The MDC was supposed to be a worker’s
party – and stayed true to the definition and ideology in the initial
years, witness its support in urban areas, although there was a strong
identification with the white farming community who provided the money,
and Western ideologues.
In the intervening years, the MDC would
shed off its worker base to become a melting pot of elements opposed to
Zanu-PF, with Western interests becoming louder and louder while
Tsvangirai fronted both Western and opposition interests.
The student movement, also under socio-economic stress, would look up to, and boost, the political muscle of Tsvangirai.
But the initial push failed in the period between 2000 and 2005.
Cracks began to emerge, resulting in the split of October 12, 2005.
Yet
Tsvangirai retained the top seat and in 2008, aided by Western
sanctions on Zimbabwe, the MDC leader had a taste of State power by
securing a place in the inclusive Government.
It would prove a costly miss.
Five
years later, in July 2013, his party dismally lost elections and the
aftermath of the elections is set to test the character of both
Tsvangirai and the opposition movement in Zimbabwe.
Infighting has
again reared its head and Tsvangirai now stands at a crossroads: his
next steps will shape the country’s politics forever depending on how he
manoeuvres five questions.
Intra-party unity: The MDC-T house today resembles a
Royal Rumble match more than it does a political party.

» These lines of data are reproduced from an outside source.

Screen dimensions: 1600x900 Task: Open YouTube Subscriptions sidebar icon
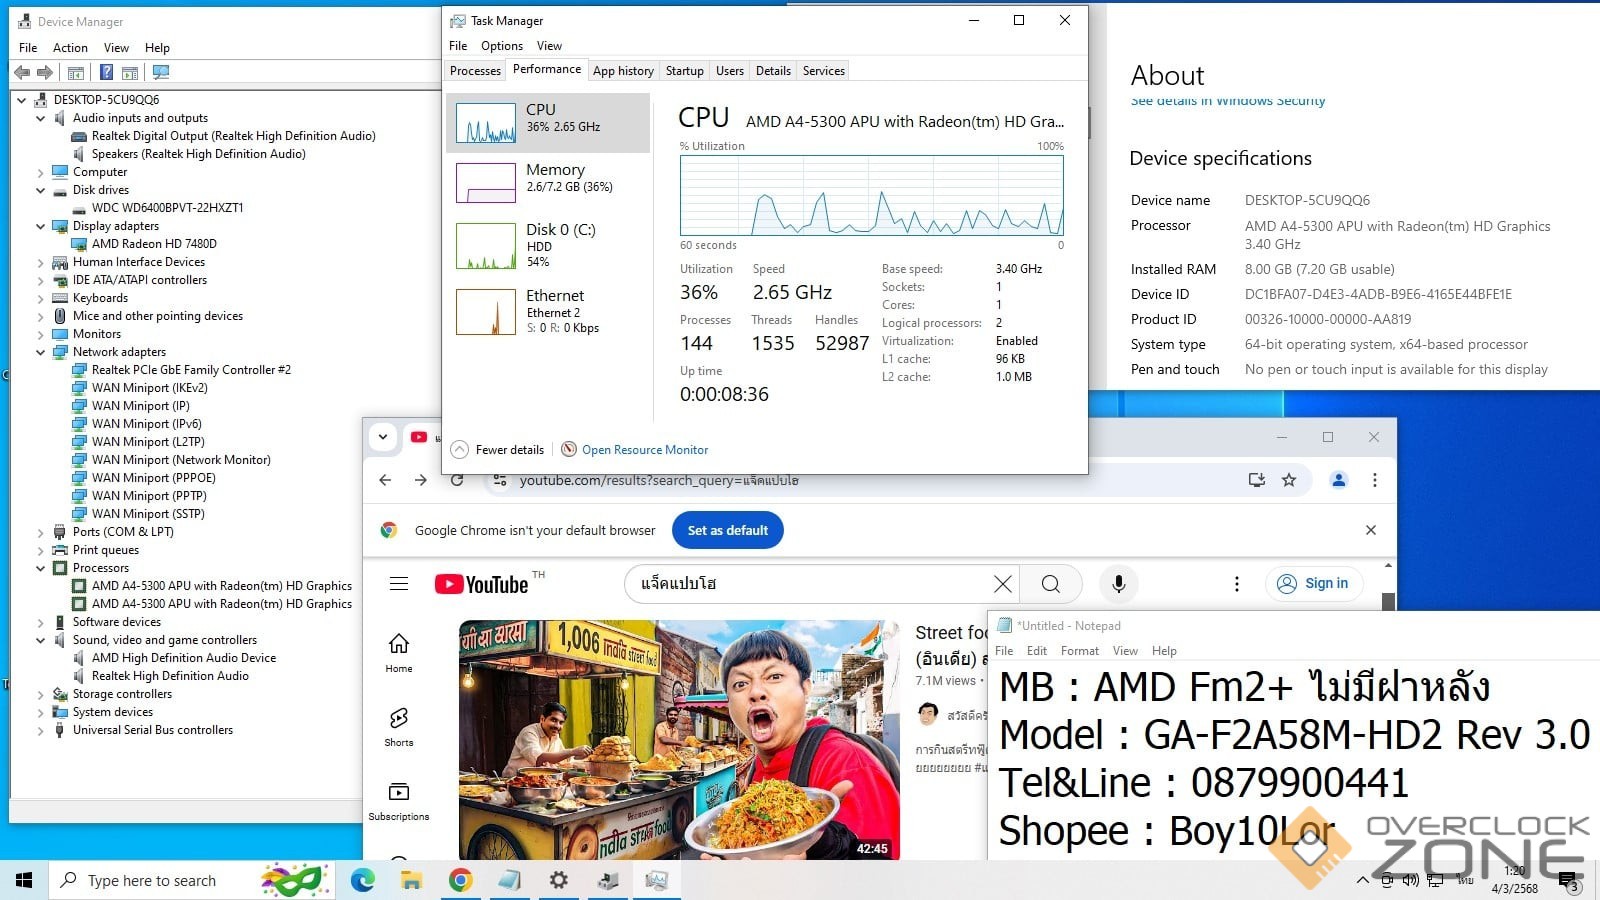tap(399, 800)
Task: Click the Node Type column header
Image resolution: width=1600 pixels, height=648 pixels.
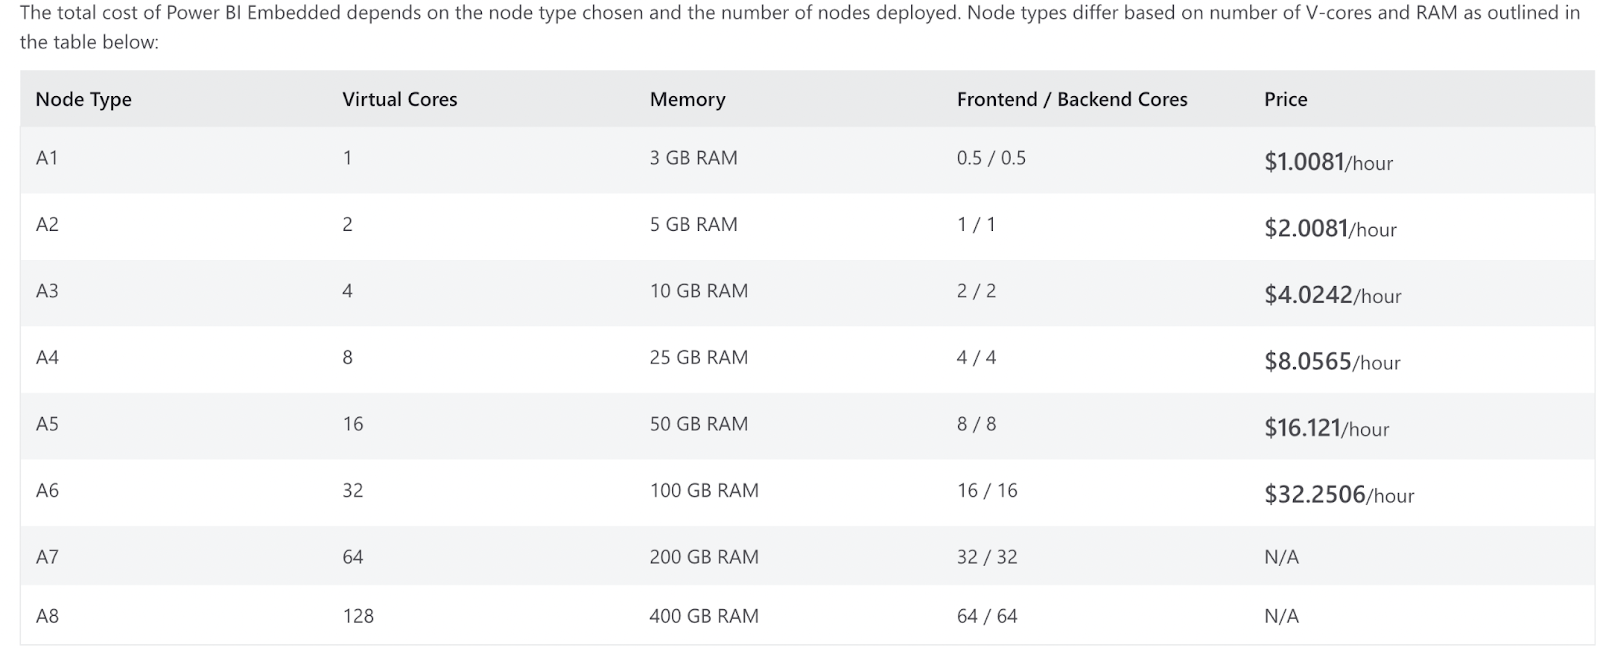Action: 83,99
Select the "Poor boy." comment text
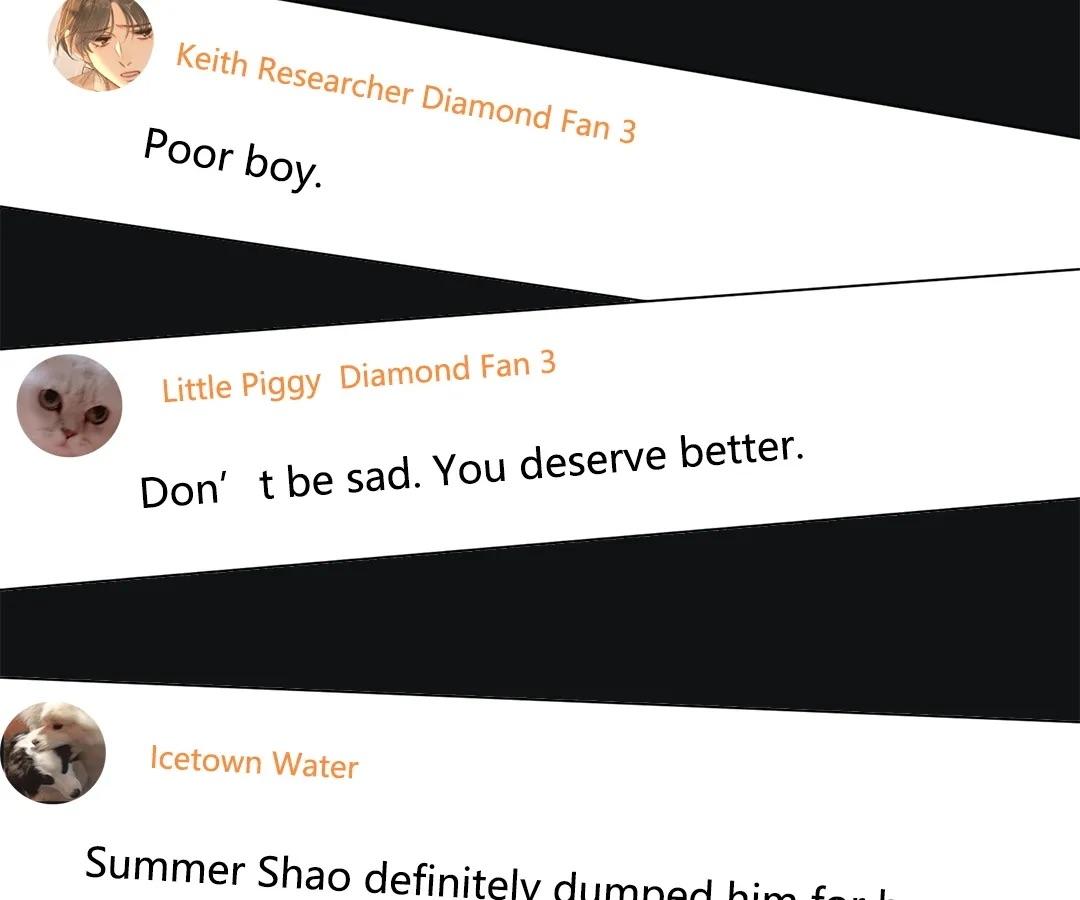Viewport: 1080px width, 900px height. tap(233, 159)
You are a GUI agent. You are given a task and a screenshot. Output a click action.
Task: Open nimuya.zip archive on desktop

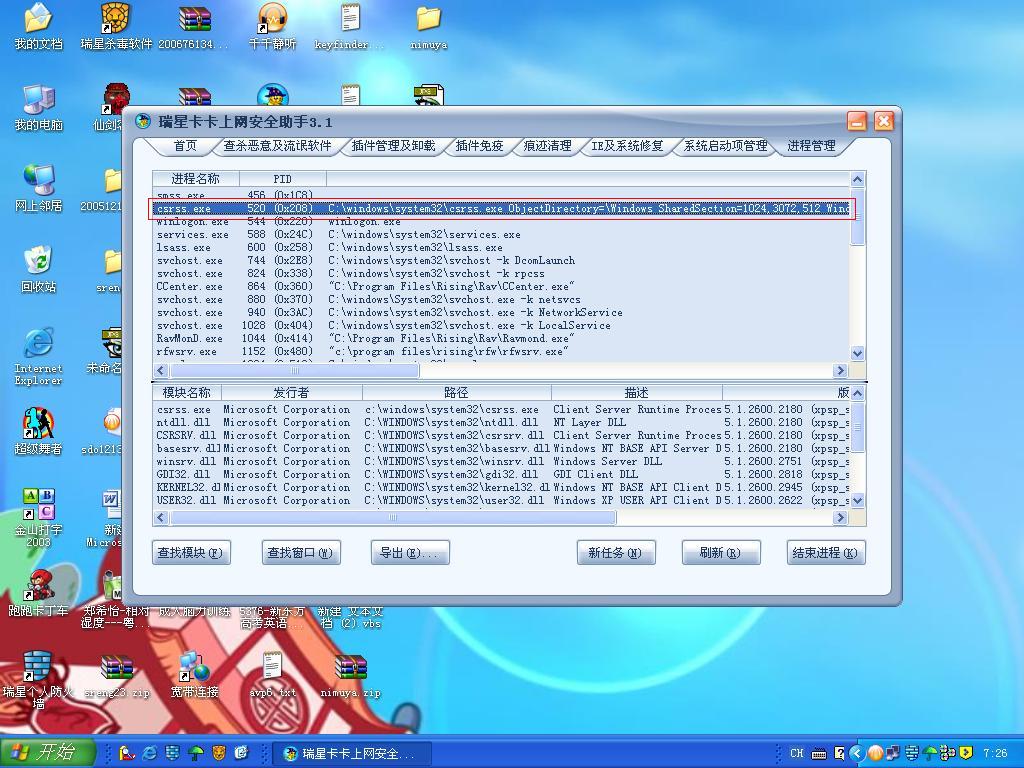pos(350,668)
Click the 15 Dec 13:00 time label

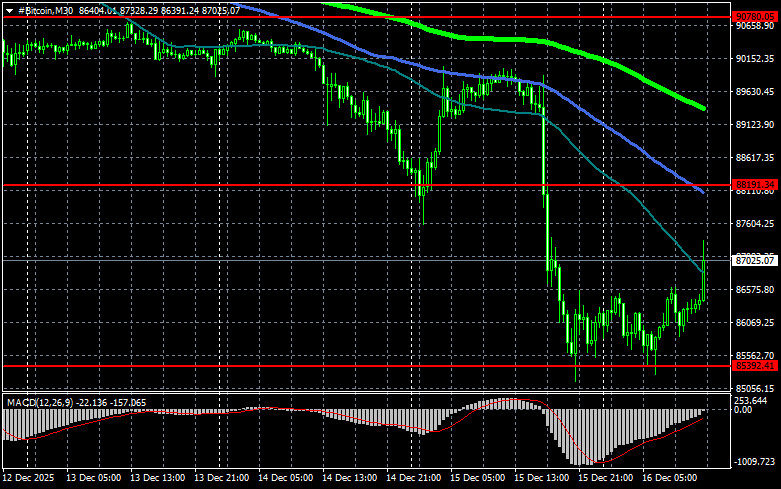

For those
unfamiliar with Royal Rumble, it is a wrestling TV show initially
produced by the World Wrestling Federation, in which, according to one
definition, a number of wrestlers aim at eliminating their competitors
by tossing them over the top rope, with both feet touching the floor.
The winner of the event is the last wrestler remaining in the ring after
all others have been eliminated.
The wrestlers may form weak
alliances but at the end of the day, all contrive to be the last man
standing. MDC-T has all the ingredients of a Royal Rumble. Tsvangirai
seeks by means fair and foul to be the last man standing. Will
Tsvangirai pursue the Royal Rumble or will he call it to halt?
Diplomacy:
Tsvangirai is not his sexiest at the moment to his Western donors and
diplomatic friends, from the British Embassy to George Soros. Lately, he
has been castigating these forces for interfering in the affairs of his
party. Will he cut the umbilical cord with the Western founders and
funders? What kind of policies will he pursue afterwards? It is a make
or break decision that he has to take.
Tsvangirai may choose to
continue playing the puppet, under even more constraining conditions, or
choose to break free and court a new politician that can brag about
independence. Either way the stakes are high.
Funding:
This is closely linked to the above. It would seem Tsvangirai, already
suffering from dwindling resources, has been toying with the idea of
finding alternatives to Western funding.
Tsvangirai's (hapless) panacea:
his supporters could sell goats and chickens to fund MDC so it becomes
more independent. The only problem with that is there will not be any
legendary seas to be conquered. There won’t simply be enough.
Grassroots support:
The idea that Tsvangirai has grassroots support has been such a
comforting prospect for him. When factionalism began to shake the party,
Tsvangirai resorted to seeking solace in captive crowds and party thugs
in Harare to reassure him.
Such gangs have been denouncing
Tsvangirai’s internal opponents like Mangoma, even mocking him for being
disabled. Tsvangirai loves that. They will kill for him. However, far
from the mad, rented crowds, Tsvangirai will need to ensure that he has
the numbers.
Already, if the party splits, it means that
Tsvangirai will have roughly a third of the party’s supporters. Such a
trajectory, honed by Tsvangirai himself, does not seem to promise a
fruitful future for him.
Strategy: Whatever the
outcome of the present malaise, the future of opposition politics will
depend on what strategies the main party will employ amid the ever
diminishing returns. Biti tells us that MDC-T’s “change” message is
tired. Perhaps so too are promises of some rich white friends coming to
rescue us poor Zimbabwean folk. The Western friends, if they still are,
are broke themselves. Whither opposition?
Friday, March 14, 2014
Tuesday, March 4, 2014
Morgan Tsvangirai is now desperate man
It is now very telling that he appeals to his opponents, with nothing but his ego and fame as bargaining chips.
Tichaona Zindoga
Desperation; it’s like one can see the word written on the wall. It is a tough time for Morgan Tsvangirai, the leader of the opposition MDC-T. Having lost successive elections in the last 15 years, the last of which was on July 31, 2013, he now stares a split in his party as internal opposition to his leadership grows.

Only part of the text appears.